**EXERCISE BRIEF**. When you copy from the entries that follow, take only the lines from the one with "Task: Like the tweet with the heart icon" down to the one with "The image size", keeping both ends and dropping every picture.

**DATA RECORDS**.
[Start of section]
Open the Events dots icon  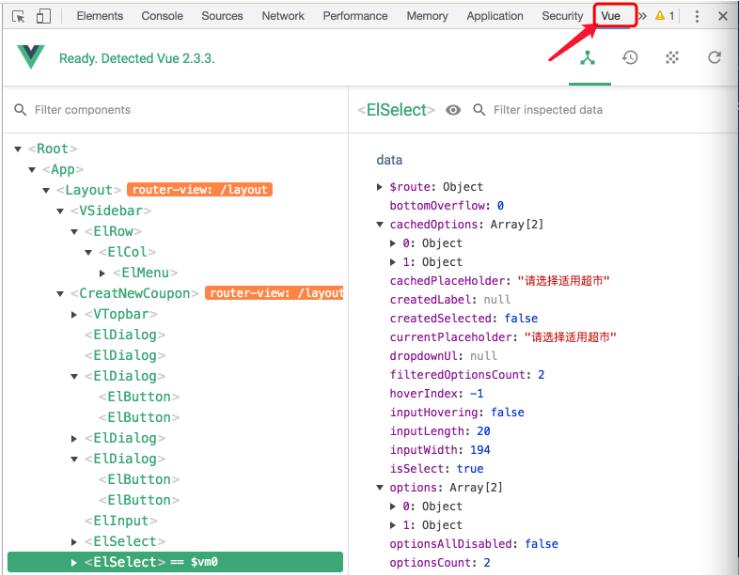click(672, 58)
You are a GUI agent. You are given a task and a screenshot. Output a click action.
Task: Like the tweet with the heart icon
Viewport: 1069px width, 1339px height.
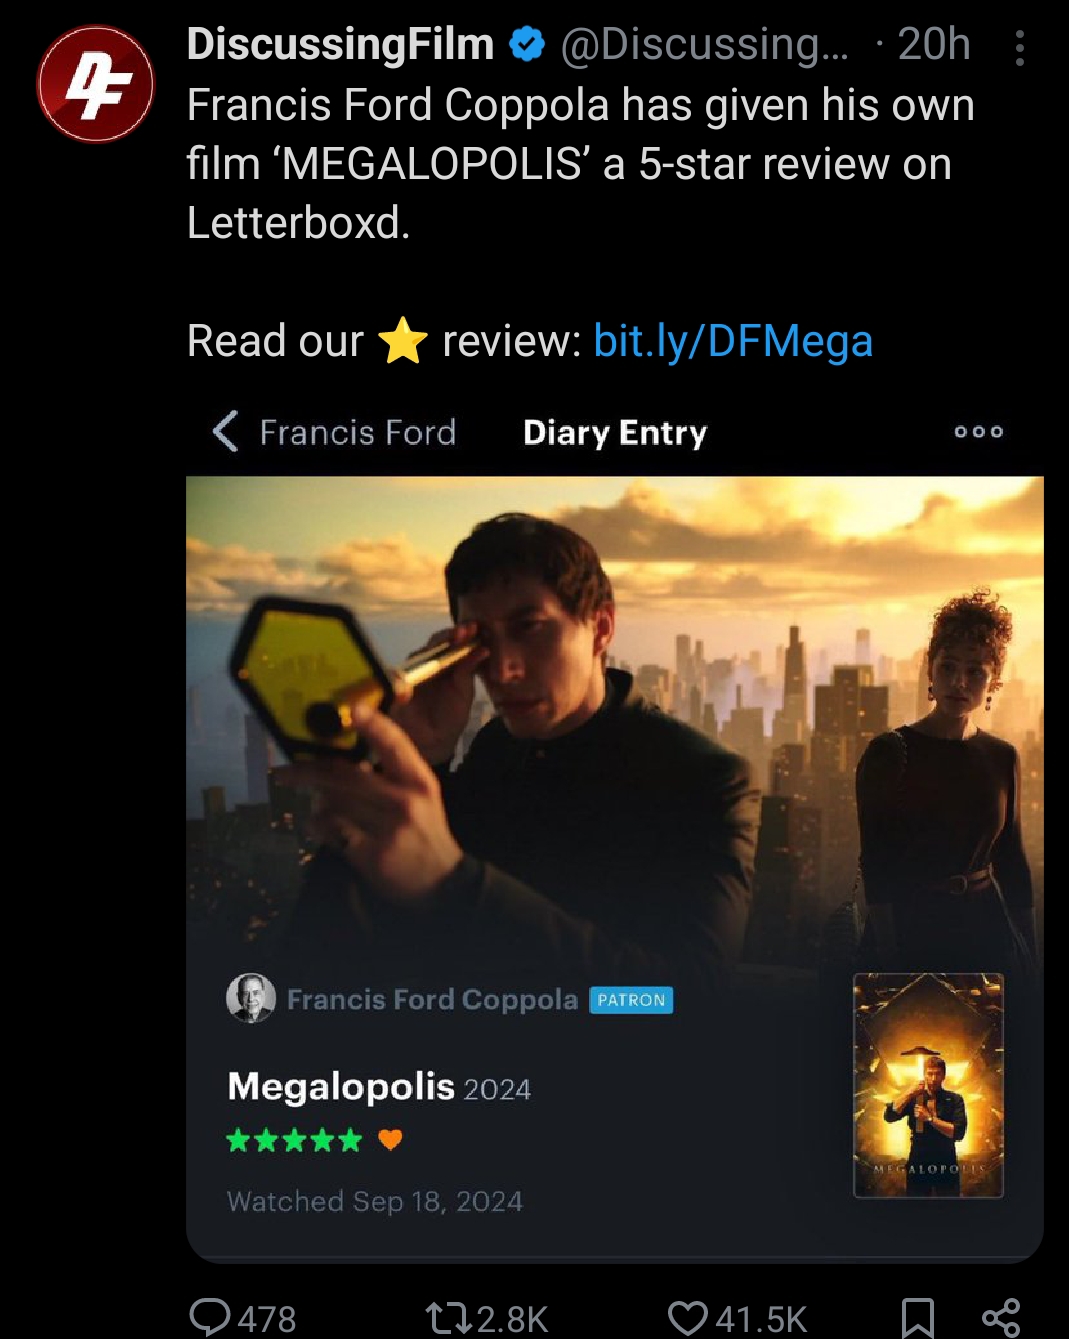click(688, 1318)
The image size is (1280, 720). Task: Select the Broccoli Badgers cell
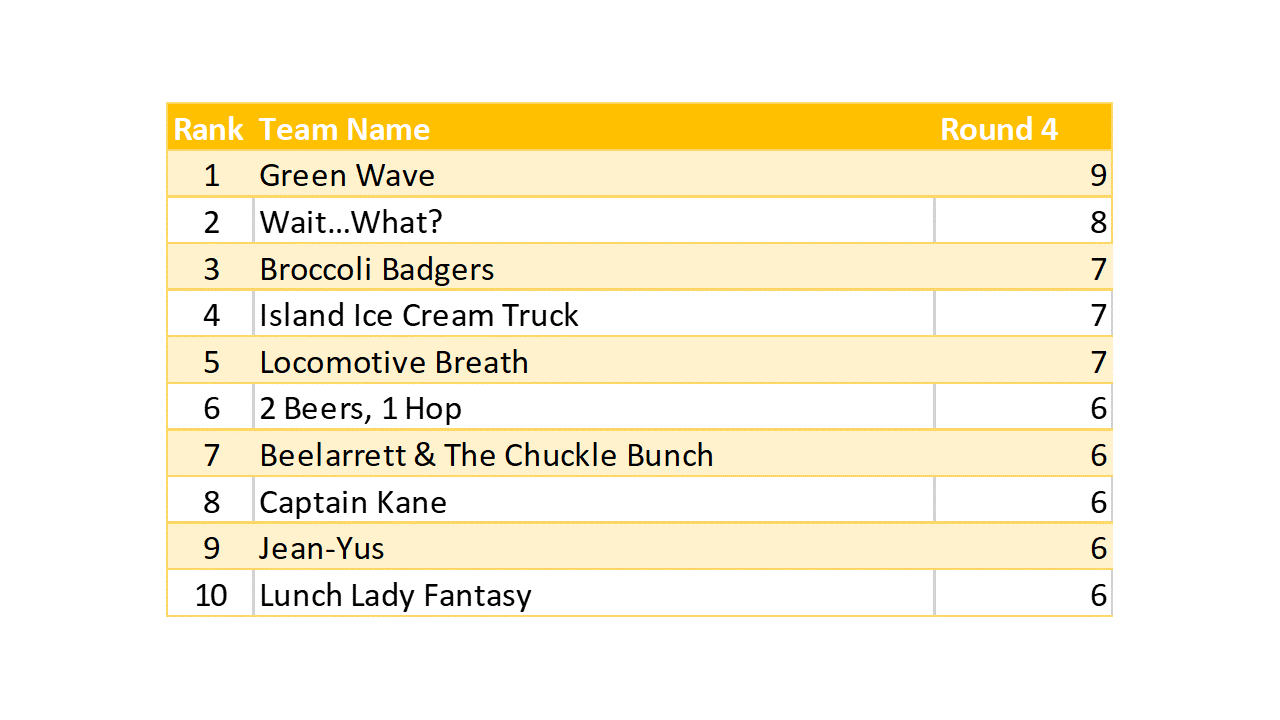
[End of section]
[Start of section]
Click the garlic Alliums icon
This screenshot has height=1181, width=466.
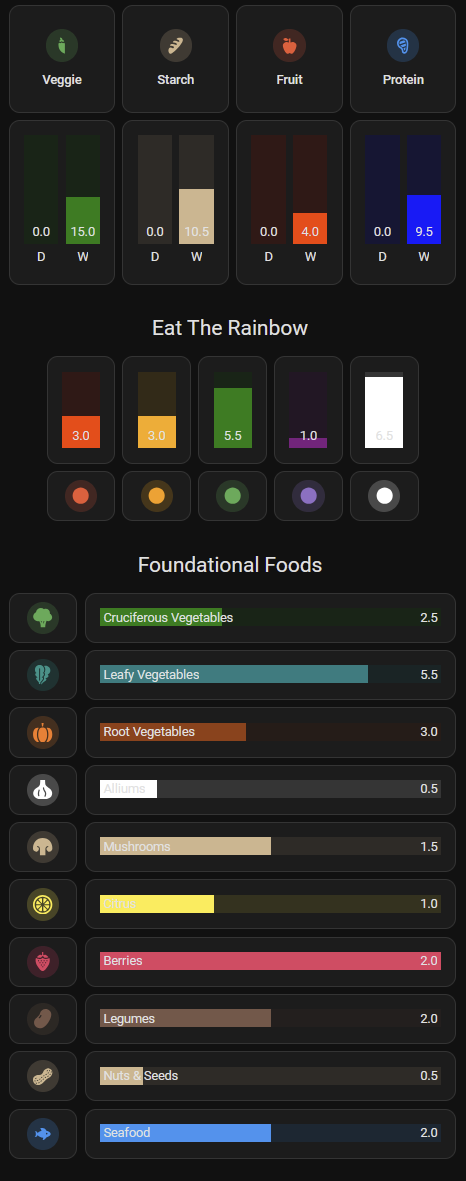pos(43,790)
[End of section]
**ANSWER SECTION**.
Task: Like the tweet with the heart icon
Viewport: 1069px width, 1339px height.
click(688, 1318)
The image size is (1280, 720). Task: Select the Broccoli Badgers cell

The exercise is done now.